Following on from the Grenfell Tower tragedy of 2017, Dame Judith Hackitt and the subsequent Competency Steering Group have stated multiple times that competency will be a major factor moving forward. In our opinion this should – and, indeed, we anticipate that it will – expand to encompass all buildings regardless of their use and ensure that competent contractors are being used for all types of buildings. Making sure this is right is particularly important amid a culture of cutbacks for the Fire and Rescue Service, many of which now demand confirmation of a fire regardless of an automatic alarm system being used to prompt attendance.
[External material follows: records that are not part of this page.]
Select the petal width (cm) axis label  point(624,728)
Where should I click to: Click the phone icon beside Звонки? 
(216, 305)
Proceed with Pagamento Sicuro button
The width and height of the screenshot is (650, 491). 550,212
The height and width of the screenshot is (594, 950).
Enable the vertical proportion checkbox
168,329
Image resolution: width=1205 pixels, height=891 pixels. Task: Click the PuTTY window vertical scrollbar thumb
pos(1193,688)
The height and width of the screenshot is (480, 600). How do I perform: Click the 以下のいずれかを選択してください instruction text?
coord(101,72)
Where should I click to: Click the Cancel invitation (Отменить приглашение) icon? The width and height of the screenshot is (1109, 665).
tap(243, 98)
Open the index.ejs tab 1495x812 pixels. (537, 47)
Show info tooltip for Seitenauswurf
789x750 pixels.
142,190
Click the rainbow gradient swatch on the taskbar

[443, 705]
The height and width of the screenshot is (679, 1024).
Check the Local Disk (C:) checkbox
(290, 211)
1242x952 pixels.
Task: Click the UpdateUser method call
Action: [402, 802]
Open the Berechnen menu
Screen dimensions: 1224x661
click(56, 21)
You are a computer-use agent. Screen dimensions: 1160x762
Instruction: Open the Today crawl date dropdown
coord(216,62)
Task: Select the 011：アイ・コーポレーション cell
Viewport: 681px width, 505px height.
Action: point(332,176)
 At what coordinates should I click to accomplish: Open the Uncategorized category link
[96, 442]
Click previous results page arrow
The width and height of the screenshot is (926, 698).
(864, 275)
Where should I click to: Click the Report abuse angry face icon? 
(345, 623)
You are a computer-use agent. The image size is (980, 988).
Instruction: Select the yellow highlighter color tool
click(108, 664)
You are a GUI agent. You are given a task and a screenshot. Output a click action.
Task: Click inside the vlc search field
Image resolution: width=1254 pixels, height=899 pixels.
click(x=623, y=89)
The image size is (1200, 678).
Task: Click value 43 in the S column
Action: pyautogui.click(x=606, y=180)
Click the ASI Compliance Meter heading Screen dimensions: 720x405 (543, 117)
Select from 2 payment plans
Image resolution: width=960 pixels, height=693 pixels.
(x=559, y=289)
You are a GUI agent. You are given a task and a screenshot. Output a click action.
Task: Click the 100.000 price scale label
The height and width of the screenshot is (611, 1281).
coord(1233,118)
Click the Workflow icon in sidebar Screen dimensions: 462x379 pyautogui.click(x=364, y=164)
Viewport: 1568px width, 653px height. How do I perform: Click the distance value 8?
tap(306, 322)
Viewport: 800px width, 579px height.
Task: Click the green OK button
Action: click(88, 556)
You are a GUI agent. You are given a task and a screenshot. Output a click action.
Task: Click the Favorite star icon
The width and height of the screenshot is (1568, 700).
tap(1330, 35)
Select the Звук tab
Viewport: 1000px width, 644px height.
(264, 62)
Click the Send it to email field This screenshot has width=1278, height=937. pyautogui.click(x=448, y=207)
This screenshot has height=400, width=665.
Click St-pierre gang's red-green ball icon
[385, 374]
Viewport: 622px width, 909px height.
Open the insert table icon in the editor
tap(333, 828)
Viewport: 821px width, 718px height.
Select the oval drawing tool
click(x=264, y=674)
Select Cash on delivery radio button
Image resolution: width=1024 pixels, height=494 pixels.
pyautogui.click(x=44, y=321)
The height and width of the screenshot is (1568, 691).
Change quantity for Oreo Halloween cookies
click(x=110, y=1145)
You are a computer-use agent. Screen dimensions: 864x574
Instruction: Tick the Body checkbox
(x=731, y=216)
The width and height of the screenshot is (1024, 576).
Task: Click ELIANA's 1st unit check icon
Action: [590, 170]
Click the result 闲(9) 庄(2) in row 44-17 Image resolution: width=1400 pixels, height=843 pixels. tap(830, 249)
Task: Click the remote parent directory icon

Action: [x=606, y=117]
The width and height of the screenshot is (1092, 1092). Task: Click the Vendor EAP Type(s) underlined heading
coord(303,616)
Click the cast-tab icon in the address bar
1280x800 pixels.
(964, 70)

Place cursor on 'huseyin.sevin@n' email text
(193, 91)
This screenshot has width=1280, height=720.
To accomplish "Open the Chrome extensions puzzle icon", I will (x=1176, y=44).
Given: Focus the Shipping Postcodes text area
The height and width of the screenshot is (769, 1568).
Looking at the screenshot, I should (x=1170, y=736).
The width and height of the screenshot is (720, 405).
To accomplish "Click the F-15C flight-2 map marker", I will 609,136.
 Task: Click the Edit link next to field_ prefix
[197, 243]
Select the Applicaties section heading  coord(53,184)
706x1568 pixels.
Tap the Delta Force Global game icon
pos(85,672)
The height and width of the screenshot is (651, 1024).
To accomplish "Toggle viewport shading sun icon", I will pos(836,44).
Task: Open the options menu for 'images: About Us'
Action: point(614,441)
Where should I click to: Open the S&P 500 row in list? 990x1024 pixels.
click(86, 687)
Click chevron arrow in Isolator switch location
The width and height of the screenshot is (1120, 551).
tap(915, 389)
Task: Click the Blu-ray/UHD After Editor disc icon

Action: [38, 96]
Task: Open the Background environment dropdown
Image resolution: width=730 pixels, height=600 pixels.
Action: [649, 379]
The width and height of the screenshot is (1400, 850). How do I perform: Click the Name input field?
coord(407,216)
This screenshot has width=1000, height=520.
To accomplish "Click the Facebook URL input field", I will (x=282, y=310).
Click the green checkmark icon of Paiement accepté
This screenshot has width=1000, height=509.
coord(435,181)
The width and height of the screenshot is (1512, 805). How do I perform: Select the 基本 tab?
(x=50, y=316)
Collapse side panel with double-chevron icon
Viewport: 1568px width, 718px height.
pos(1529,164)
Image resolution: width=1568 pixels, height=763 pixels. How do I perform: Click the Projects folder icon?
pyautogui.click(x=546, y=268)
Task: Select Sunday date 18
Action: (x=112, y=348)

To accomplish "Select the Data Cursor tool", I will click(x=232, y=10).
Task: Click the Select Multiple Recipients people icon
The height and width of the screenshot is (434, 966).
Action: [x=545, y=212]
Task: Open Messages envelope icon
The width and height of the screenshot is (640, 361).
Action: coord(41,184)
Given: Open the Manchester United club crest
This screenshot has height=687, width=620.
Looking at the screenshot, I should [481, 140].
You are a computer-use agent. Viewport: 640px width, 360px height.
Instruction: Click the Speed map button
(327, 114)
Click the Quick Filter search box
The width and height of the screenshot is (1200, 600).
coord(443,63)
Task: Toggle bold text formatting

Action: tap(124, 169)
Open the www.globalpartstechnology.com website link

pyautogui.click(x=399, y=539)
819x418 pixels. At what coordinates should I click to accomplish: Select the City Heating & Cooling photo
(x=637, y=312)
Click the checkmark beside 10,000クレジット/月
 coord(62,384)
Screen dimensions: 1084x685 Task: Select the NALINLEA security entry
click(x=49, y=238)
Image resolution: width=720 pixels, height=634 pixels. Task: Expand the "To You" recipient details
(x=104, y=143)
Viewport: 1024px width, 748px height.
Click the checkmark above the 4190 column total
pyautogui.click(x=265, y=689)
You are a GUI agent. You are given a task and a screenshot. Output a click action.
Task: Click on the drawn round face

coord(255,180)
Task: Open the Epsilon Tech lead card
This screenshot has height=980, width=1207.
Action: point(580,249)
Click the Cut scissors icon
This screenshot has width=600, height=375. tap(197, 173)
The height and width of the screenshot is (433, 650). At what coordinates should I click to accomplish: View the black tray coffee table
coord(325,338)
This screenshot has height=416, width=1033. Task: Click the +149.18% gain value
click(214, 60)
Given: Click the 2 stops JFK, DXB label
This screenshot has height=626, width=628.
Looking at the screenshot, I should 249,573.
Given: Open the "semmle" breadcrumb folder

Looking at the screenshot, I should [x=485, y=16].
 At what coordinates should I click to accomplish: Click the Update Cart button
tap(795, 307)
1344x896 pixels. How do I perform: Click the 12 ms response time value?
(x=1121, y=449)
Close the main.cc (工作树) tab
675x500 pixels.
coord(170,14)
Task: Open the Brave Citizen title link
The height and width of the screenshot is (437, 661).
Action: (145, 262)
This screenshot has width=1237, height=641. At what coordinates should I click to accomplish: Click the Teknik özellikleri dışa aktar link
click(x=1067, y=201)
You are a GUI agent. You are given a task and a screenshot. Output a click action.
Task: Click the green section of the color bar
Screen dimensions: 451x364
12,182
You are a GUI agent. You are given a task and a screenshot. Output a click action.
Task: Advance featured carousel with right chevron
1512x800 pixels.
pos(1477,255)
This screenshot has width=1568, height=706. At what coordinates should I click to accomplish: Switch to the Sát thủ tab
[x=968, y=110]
Devon and Somerset Fire and Rescue Service notes on its website: “Fire alarm maintenance, false alarm reduction and procedures to identify false alarms are the responsibility of the premises’ ‘Responsible Person’. In some establishments, it’s estimated that over 70% of false alarms are resolvable alarms and due to human action.” With COVID-19 shifting the focus towards virus safety for businesses (eg in terms of premises’ layout), this is of high importance to ensure fire detection and fire alarm systems are still appropriate and will alert people as quickly as possible if there should be a blaze.
Don’t think NIMBY
Back in February on the BAFE website, we reported that The Law Society’s headquarters on central London’s Chancery Lane had suffered a substantial fire. Several people were led to safety as circa 150 firefighters battled the blaze at 10.40 pm on Saturday 1 February. The London Fire Brigade said that much of the roof and part of the fifth, fourth and third floors were alight. A junior lawyers division dinner had been taking place at the location. Around 28 people exited the building before the Emergency Services arrived and, thankfully, no-one was injured.
Tom Booton, head of corporate real estate for The Law Society, said at the time: “The London Fire Brigade has a priority to preserve life, then the building and then its contents. If you have safety plans in place and know your building, you’ll save lives and time and you’ll probably save more of your building and its contents. Do not think this could never happen to you.”
The last thing BAFE would wish to see is any business fall victim to fire, and especially so under the current circumstances. Booton’s advice is clear and we wholeheartedly endorse it. Don’t be complacent or disregard your fire safety as the focus remains on COVID-19 safety. All factors of Health and Safety must be acknowledged for the sake of people’s well-being and to protect businesses from potential ruin.